TO DO — Please copy out, with no changes, every line from the one containing "Given: Enable the" through the final line of the rows, both ends included, and nothing else.

TASK INPUT —
################

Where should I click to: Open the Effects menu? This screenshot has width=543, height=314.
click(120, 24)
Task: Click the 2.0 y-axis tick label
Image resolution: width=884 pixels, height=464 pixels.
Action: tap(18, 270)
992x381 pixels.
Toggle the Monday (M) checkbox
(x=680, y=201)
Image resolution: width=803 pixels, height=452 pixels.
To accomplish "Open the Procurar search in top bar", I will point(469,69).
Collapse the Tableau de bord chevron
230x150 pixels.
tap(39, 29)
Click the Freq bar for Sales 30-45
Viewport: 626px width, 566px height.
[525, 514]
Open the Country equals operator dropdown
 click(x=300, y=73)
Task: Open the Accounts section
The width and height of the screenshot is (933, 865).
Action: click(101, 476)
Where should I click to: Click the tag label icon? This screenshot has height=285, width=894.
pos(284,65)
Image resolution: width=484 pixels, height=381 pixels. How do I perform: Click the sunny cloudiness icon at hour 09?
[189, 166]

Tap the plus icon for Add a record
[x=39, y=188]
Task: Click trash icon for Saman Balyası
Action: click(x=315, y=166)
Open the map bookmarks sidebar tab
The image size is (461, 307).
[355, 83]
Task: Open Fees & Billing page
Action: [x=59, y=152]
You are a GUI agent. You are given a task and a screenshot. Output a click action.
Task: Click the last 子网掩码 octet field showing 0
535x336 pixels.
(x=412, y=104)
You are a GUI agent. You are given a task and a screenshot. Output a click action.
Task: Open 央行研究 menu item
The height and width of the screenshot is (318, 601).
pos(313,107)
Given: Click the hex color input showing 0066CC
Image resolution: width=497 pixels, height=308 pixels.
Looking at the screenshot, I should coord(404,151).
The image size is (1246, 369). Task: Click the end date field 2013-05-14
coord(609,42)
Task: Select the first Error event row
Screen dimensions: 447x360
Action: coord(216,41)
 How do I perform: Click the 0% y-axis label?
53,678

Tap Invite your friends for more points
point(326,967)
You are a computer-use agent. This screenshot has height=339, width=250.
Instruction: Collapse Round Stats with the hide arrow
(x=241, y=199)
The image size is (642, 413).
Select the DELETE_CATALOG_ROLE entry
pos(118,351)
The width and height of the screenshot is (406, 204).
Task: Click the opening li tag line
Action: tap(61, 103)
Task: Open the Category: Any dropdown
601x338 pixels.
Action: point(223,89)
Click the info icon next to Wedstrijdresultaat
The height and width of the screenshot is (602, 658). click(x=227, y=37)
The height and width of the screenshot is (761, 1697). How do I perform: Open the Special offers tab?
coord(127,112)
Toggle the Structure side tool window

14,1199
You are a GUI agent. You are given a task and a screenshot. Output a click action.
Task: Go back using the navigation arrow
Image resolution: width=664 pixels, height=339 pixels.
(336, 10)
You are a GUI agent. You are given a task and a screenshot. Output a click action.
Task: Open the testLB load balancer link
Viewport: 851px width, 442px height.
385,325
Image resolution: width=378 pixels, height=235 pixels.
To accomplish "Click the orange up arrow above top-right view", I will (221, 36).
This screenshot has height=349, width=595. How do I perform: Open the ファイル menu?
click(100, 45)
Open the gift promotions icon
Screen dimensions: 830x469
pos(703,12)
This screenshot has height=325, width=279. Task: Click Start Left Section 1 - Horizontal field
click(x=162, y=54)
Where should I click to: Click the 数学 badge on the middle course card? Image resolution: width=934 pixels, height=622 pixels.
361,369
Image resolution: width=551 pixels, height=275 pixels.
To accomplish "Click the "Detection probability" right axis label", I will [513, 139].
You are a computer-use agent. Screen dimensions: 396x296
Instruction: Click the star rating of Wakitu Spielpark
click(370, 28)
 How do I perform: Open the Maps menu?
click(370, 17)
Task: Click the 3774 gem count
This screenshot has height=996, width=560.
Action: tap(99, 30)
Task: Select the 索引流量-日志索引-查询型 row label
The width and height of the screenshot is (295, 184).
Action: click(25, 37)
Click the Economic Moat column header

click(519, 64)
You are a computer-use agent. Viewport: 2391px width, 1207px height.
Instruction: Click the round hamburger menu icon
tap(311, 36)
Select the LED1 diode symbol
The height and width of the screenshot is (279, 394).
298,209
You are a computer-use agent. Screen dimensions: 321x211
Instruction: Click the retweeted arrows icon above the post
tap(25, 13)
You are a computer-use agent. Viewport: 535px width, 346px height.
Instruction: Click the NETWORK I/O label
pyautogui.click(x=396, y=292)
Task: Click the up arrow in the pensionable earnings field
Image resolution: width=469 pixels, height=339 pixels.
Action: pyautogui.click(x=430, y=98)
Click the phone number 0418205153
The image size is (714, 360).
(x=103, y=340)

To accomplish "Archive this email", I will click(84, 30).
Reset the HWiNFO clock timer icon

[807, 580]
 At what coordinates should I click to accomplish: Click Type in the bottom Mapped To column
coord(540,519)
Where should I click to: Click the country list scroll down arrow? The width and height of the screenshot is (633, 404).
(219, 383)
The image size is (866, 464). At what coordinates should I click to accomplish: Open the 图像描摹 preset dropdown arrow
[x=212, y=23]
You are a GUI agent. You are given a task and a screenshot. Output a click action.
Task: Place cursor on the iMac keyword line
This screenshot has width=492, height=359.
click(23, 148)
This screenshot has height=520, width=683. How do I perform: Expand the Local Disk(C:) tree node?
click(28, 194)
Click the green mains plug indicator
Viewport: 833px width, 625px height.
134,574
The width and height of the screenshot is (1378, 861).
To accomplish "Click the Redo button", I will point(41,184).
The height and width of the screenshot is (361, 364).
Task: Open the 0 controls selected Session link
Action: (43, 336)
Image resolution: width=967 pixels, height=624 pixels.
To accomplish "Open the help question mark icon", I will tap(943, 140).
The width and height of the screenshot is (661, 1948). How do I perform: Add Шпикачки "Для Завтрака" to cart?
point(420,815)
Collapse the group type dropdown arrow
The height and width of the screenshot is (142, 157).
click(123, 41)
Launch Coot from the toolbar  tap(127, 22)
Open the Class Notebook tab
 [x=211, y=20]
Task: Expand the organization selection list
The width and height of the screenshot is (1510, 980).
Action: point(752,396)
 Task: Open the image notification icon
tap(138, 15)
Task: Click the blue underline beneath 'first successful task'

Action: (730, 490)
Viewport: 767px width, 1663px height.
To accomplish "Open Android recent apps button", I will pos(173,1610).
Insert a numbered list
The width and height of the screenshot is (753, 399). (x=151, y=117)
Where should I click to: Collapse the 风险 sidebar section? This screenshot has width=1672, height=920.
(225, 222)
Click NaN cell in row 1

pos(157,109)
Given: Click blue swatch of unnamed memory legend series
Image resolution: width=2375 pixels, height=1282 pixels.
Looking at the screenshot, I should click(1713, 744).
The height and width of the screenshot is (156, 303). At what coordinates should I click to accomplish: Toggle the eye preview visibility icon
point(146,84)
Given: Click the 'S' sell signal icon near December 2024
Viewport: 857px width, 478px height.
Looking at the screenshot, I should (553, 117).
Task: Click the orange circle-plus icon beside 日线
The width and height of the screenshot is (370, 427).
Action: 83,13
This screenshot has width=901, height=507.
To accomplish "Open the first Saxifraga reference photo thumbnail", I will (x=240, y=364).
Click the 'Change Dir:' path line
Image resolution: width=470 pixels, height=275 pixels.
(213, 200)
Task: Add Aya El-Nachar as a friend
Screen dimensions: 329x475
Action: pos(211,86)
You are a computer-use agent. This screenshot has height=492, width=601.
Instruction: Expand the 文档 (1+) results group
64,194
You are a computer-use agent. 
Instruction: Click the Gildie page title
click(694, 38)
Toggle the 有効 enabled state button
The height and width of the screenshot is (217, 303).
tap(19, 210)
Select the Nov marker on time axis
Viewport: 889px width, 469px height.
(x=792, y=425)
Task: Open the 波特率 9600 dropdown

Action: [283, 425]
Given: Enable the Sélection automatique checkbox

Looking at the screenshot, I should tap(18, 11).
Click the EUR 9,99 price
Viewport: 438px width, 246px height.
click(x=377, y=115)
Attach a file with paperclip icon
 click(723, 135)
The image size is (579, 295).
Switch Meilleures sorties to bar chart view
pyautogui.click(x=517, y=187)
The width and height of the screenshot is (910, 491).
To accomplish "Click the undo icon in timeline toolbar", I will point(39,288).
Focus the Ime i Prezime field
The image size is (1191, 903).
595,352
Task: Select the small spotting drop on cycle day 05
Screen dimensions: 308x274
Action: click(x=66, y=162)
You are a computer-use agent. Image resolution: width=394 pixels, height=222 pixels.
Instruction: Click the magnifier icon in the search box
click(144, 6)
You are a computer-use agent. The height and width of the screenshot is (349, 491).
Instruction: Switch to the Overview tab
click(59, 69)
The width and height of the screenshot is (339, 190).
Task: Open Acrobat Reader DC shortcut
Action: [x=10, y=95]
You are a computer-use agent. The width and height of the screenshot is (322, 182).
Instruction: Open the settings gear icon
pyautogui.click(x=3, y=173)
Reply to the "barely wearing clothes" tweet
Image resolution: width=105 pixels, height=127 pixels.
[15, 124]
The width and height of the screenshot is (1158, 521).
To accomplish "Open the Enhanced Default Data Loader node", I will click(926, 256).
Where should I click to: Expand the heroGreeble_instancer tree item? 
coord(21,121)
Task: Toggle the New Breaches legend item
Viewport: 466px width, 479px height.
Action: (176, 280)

################

FULL OUTPUT —
Given: Enable the Sélection automatique checkbox

Looking at the screenshot, I should tap(18, 11).
Click the EUR 9,99 price
Viewport: 438px width, 246px height.
click(x=377, y=115)
Attach a file with paperclip icon
 click(723, 135)
The image size is (579, 295).
Switch Meilleures sorties to bar chart view
pyautogui.click(x=517, y=187)
The width and height of the screenshot is (910, 491).
To accomplish "Click the undo icon in timeline toolbar", I will point(39,288).
Focus the Ime i Prezime field
The image size is (1191, 903).
595,352
Task: Select the small spotting drop on cycle day 05
Screen dimensions: 308x274
Action: click(x=66, y=162)
You are a computer-use agent. Image resolution: width=394 pixels, height=222 pixels.
Instruction: Click the magnifier icon in the search box
click(144, 6)
You are a computer-use agent. The height and width of the screenshot is (349, 491).
Instruction: Switch to the Overview tab
click(59, 69)
The width and height of the screenshot is (339, 190).
Task: Open Acrobat Reader DC shortcut
Action: [x=10, y=95]
You are a computer-use agent. The width and height of the screenshot is (322, 182).
Instruction: Open the settings gear icon
pyautogui.click(x=3, y=173)
Reply to the "barely wearing clothes" tweet
Image resolution: width=105 pixels, height=127 pixels.
[15, 124]
The width and height of the screenshot is (1158, 521).
To accomplish "Open the Enhanced Default Data Loader node", I will click(926, 256).
Where should I click to: Expand the heroGreeble_instancer tree item? 
coord(21,121)
Task: Toggle the New Breaches legend item
Viewport: 466px width, 479px height.
Action: (176, 280)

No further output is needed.